*TEXTE FOURNI*

**********

L’austère été

De passage aux Îles la semaine dernière, la ministre de la Culture, Hélène David, a fait l’annonce d’une aide financière au Vieux Treuil pour l’achat de matériel d’éclairage et de captation vidéonumérique. Si la mise à niveau des équipements est certes la bienvenue, l’incertitude quant à la programmation à venir de spectacles professionnels en région demeure et Québec doit y mettre fin au plus tôt.
C’est que le programme de soutien à la tournée des artistes au Québec n’a pas été reconduit officiellement depuis deux ans. Cette aide financière offerte aux producteurs d’artistes eux-mêmes prévoit le remboursement intégral des frais de déplacement des artistes et de leurs équipes aux Îles. Cela permet aux diffuseurs de spectacles tels Au Vieux Treuil et les Pas perdus d’offrir une programmation diversifiée, de qualité et accessible.
Or, dans la foulée des compressions à la Société de développement des entreprises culturelles du Québec (SODEC), personne ne sait si le soutien à la tournée sera versé pour l’année 2015. Pour les deux principaux diffuseurs locaux, cela représente un casse-tête incroyable pour négocier la venue aux Îles d’artistes et musiciens. Au lancement des programmations respectives des Pas perdus et du Vieux-Treuil, fin mai, début juin, on parlait d’une programmation d’été culturelle d’austérité. Un austère été, quoi ! Non pas que la programmation soit de moindre qualité en 2015, mais parce que les deux diffuseurs ont dû rivaliser d’imagination, de détermination, voire de témérité, pour assurer le maintien d’une offre culturelle de qualité pour les Madelinots et les visiteurs.

**********

*DONNÉES SOURCES*
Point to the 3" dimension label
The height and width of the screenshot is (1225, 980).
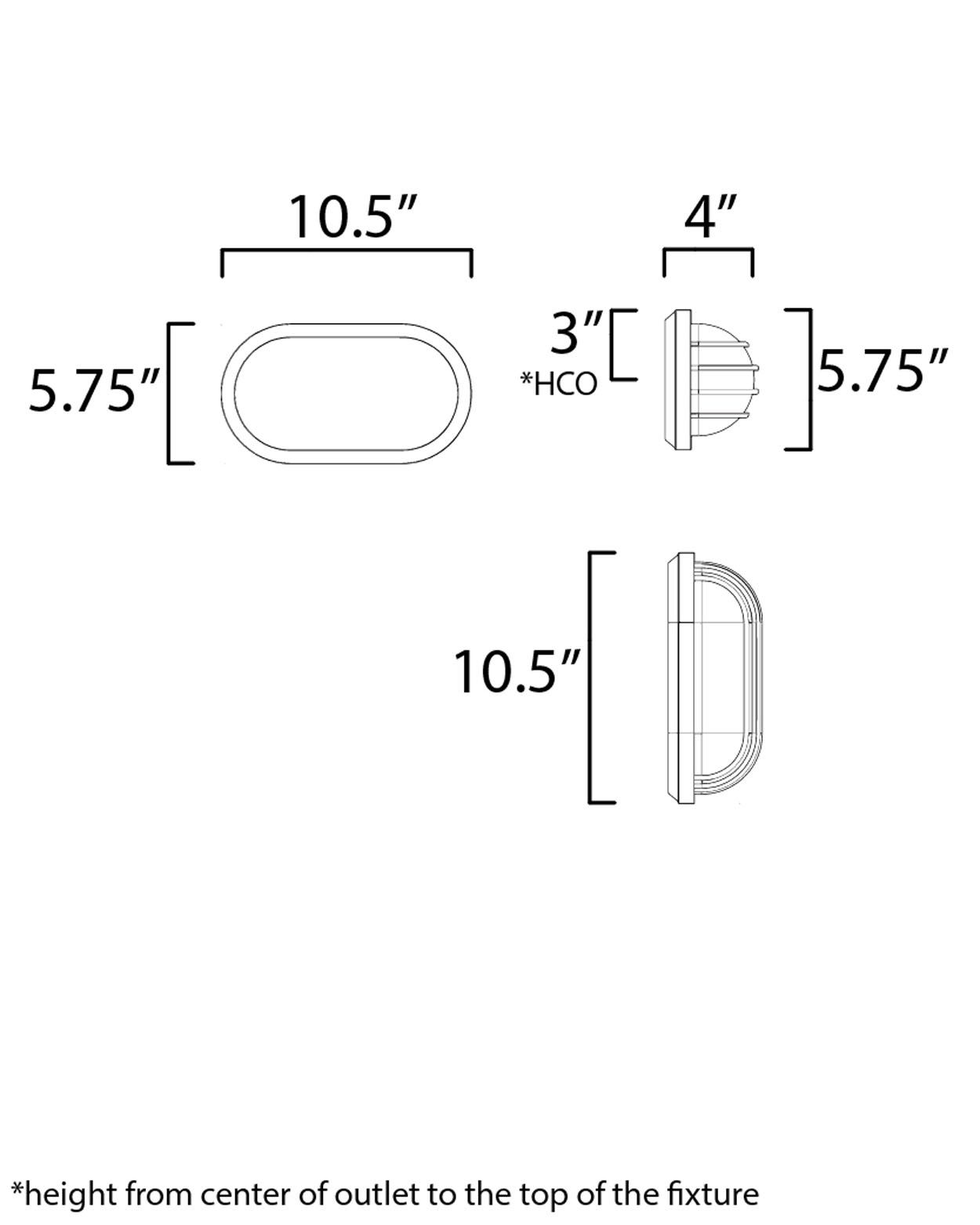(575, 333)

**********

*CONSIGNE DONNÉE*
Restituez en entier le texte sur la programmation culturelle estivale aux Îles, sans y changer un seul mot.

*RÉPONSE ATTENDUE*
L’austère été

De passage aux Îles la semaine dernière, la ministre de la Culture, Hélène David, a fait l’annonce d’une aide financière au Vieux Treuil pour l’achat de matériel d’éclairage et de captation vidéonumérique. Si la mise à niveau des équipements est certes la bienvenue, l’incertitude quant à la programmation à venir de spectacles professionnels en région demeure et Québec doit y mettre fin au plus tôt.
C’est que le programme de soutien à la tournée des artistes au Québec n’a pas été reconduit officiellement depuis deux ans. Cette aide financière offerte aux producteurs d’artistes eux-mêmes prévoit le remboursement intégral des frais de déplacement des artistes et de leurs équipes aux Îles. Cela permet aux diffuseurs de spectacles tels Au Vieux Treuil et les Pas perdus d’offrir une programmation diversifiée, de qualité et accessible.
Or, dans la foulée des compressions à la Société de développement des entreprises culturelles du Québec (SODEC), personne ne sait si le soutien à la tournée sera versé pour l’année 2015. Pour les deux principaux diffuseurs locaux, cela représente un casse-tête incroyable pour négocier la venue aux Îles d’artistes et musiciens. Au lancement des programmations respectives des Pas perdus et du Vieux-Treuil, fin mai, début juin, on parlait d’une programmation d’été culturelle d’austérité. Un austère été, quoi ! Non pas que la programmation soit de moindre qualité en 2015, mais parce que les deux diffuseurs ont dû rivaliser d’imagination, de détermination, voire de témérité, pour assurer le maintien d’une offre culturelle de qualité pour les Madelinots et les visiteurs.